仕事のパフォーマンスアップは健康から。病気ではなくても気になる症状を、専門ドクターが解説します。今回は「足のむくみ」について――。

※本稿は、雑誌「プレジデント ウーマン」(2018年8月号)の記事を再編集したものです。

心配のないむくみ、危険なむくみの見分け方

夏になると、足のむくみを気にする女性が増える。特に夕方になると靴が履けなくなるほど足がパンパンになると悩む人も多い。

写真=iStock.com/yavdat

「女性は男性よりも筋力が弱いため、むくむ傾向にあります」と足の専門ドクター、桑原靖先生。

日中、足は心臓より常に低い位置にある。足まで行った血液を心臓に戻すには、ふくらはぎの筋肉がポンプの役割を果たして、血液を押し戻さなければならない。

「筋力が弱いと血液を戻す力も弱いため、血液循環が悪くなり皮膚の下に水分が過剰にしみ出し、たまります。これが『むくみ』。放置するとセルライトという脂肪になり、取れづらくなります」

むくみの度合いは人それぞれだが、生理現象のひとつなので、なんら心配はないと、桑原先生。特に足のむくみは、過剰な水分摂取や冷え、睡眠・運動不足、塩分の過剰摂取などで引き起こされる場合が多い。ただし、特定の疾患が原因の場合もあるので注意が必要だと話す。

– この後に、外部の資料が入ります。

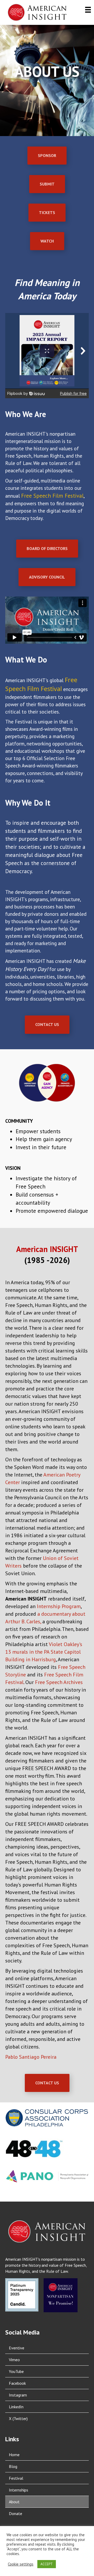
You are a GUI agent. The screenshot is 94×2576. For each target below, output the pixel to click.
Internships (18, 2490)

「朝からむくんでいたり、動悸(どうき)・息切れがあり、手や顔もむくんでいるなら心臓や腎臓に疾患がある可能性も。特に腎機能低下が原因の場合は尿量がグンと減り、体重が増えるのが特徴です」

(1)足のむくみのチェック
□夕方になると靴がきつく感じる
□足が重だるく感じる
□すねを指で押すとくぼみができ、指の跡がなかなか戻らない
□靴下のゴム跡が残る
□ふだん履いている靴がきつくて履けなくなった
(2)危険なむくみのチェック
□食生活は変わらないのに、尿の回数や量が減った
□朝になっても「むくみ」が続いている
□動悸や息切れを感じることが多い
□1日に体重が1.5kg以上増加する
□2週間で体重が3kg以上増加した
→(1)の項目に1つでも当てはまり、なおかつ(2)の項目に1つ以上当てはまっているなら、病気が隠れていることも! まずは内科で受診を!

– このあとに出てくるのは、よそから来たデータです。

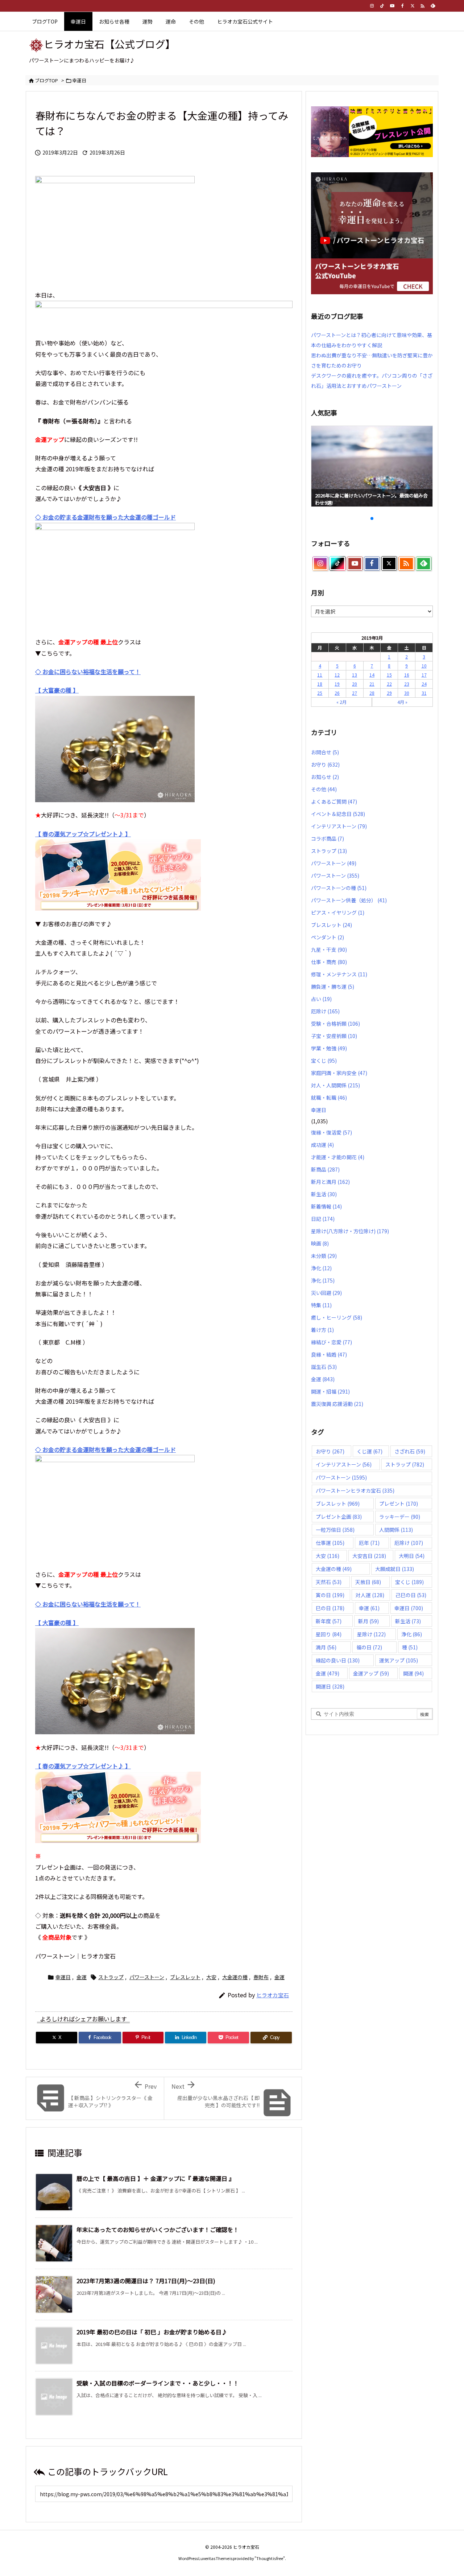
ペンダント (327, 937)
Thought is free (269, 2558)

また、女性はホルモンの影響で月経直前にはむくみの症状が出やすいのだそう。

「夏にむくみを訴える人が多いのは、水分の摂取が増えることと、冷房が効いた中で知らず知らずに冷えをため込むから。冷えると血液循環が悪くなるので、夏は特にむくみやすいと言えます」

冷えはむくみの大敵。夏の冷房の効いた室内では、素足にサンダルはNGと心得よう。むくみを根本的に改善するなら、筋肉量をアップさせることがいちばん。運動は苦手でも、極力階段を利用するなどで運動量を増やしたいもの。またデスクワーク中でも、爪先を上下に動かして血流をアップさせたり、ふくらはぎを揉んだり、着圧や弾性ストッキングを着用したりするのもオススメ。

「入浴後にセルフマッサージをし、眠るときは足を少し高くして、滞りがちな血液を心臓に戻しやすくしましょう」

▼むくみの対処法
(1)適度な運動と十分な睡眠を
・エレベーターは極力使わない
・ひと駅手前で降りて、歩く
(2)食生活を見直す
・塩分を控える
・ビタミンB群、E、カリウムを摂取
(カリウム摂取量の目安:女性2000mg/日)
(3)夏でも“温める”を意識する
・冷たいものを飲みすぎない
・冷房対策をしっかり(素足にサンダルは要注意)
(4)むくみ予防アイテムを利用する
・足専用マッサージャー、弾性ストッキングなど
桑原 靖(くわはら・やすし)
足のクリニック表参道院長
形成外科医。日本初の足専門クリニックを2013年開設。形成外科、整形外科、皮膚科、血管外科、リウマチ科など足に関する各分野の専門的医療を提供。専門医やメディカルスタッフによるチーム医療を行い、外反母趾や足爪の悩みなどを中心に足の総合的な治療とケアを行う。